Flame CCR started full-time broadcasting in December 2009 so, according to “old wives tales” of “the seven year itch”, we should not be surprised to encounter a spate of equipment failures and problems in 2016/2017.
One problem we were well-warned about was the discontinuance of support of Windows XP. That hit us hard having built automated operation of radio broadcasting, and programme editing, upon eleven Windows XP computers (two per studio, a link to our transmitter, a link to our ISP, plus audio processing and e-mails/admin).
It has taken us 18 months to get through to the better world of faster PCs, with terabytes of storage, via computer upgrades, two new computers for essential service functions, and three good “second hand computers” for support roles. To maintain quality audio we have found good external soundcards. And we now have a solid computer network with remote access to it via TeamViewer. On that network are back-up drives storing 50,000 music tracks and programmes. Chris Perkins and I have spent many hours talking, scheming, and praying for guidance and are now thinking we are curing the “itch”.
We have found good deals on the Windows 10 operating system, but an annoyance, not only to ourselves, has been the large number of Windows updates. Not a problem for our own personal laptops, but a nightmare for continuous operation – Windows 10 does not allow us to limit channel updates and computer restarts to the restricted times when we are in the studio. Yet we need to be in the studio for telling our listeners that we are putting alternative audio to air for a long period of time (sometimes as long as 30 minutes) and manually restarting our PCs, playout software (and reloading our broadcasting schedule). We wish the Microsoft Windows team understood the use of computers for continuous unattended operation.
As an alternative to Windows, we have now set up four computers with Linux operating system which has been more stable. Fortunately the link software (FreeOB) operates on Linux and so does TeamViewer. Ten of our live broadcasting hours per week are now from a remote studio using this link software.

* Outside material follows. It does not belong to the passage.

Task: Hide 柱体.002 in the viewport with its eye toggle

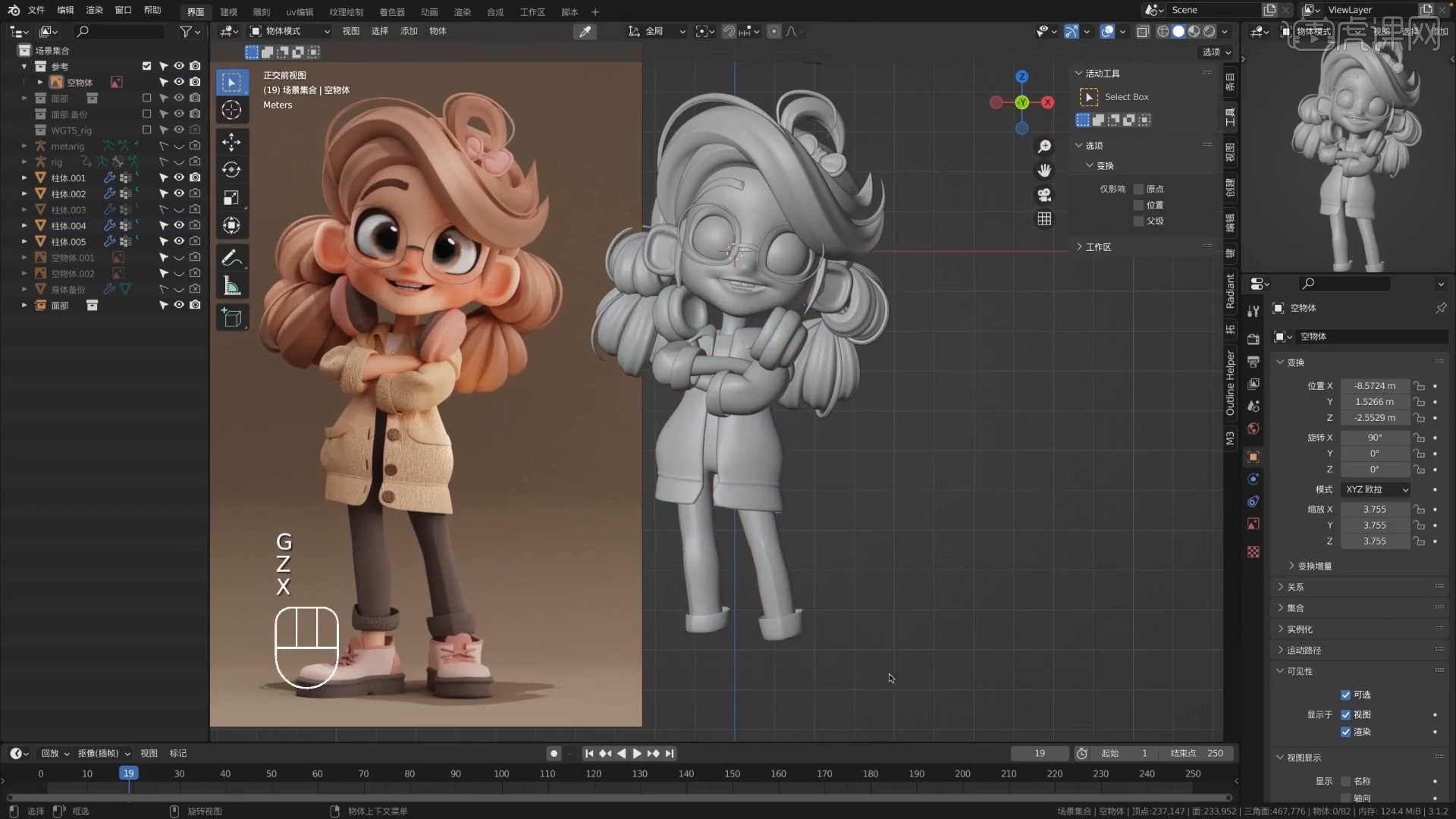Action: (x=178, y=193)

As an alternative to Microsoft Office, too expensive to deploy on a number of PCs, we are happily using LibreOffice. In the past few weeks we have proved that SourceConnect software enables remote interviews with high quality audio
But it is not just computers, one worry has been our internet link to our transmitter site and our ISP. After six years of good service from Virgin Media, they decided to update their network in 2016 discontinuing support of the internet modem we had come to rely on. Our need of a fixed IP address meant that we had to take a new, obviously untried, Virgin Media modem. We thought that step would be easy but after 6 months of great patience we gave up and started to try to extricate ourselves from a contract with Virgin Media (and now 14 months later we still have not completely succeeded). But the good news is that we have now found a good alternative internet supplier, and somewhere in the Virgin Media world we are marked as a “dissatisfied customer”.
Another current worry is our main broadcasting desk. It is the heart of our broadcasting operation, but like most of our equipment was “bought for little money, second-hand ages ago” and actually was the height of fashion in a small commercial radio studio in the late 1980s / early 1990s. That desk remains a worry for the rest of 2017. The “seven year itch” continues.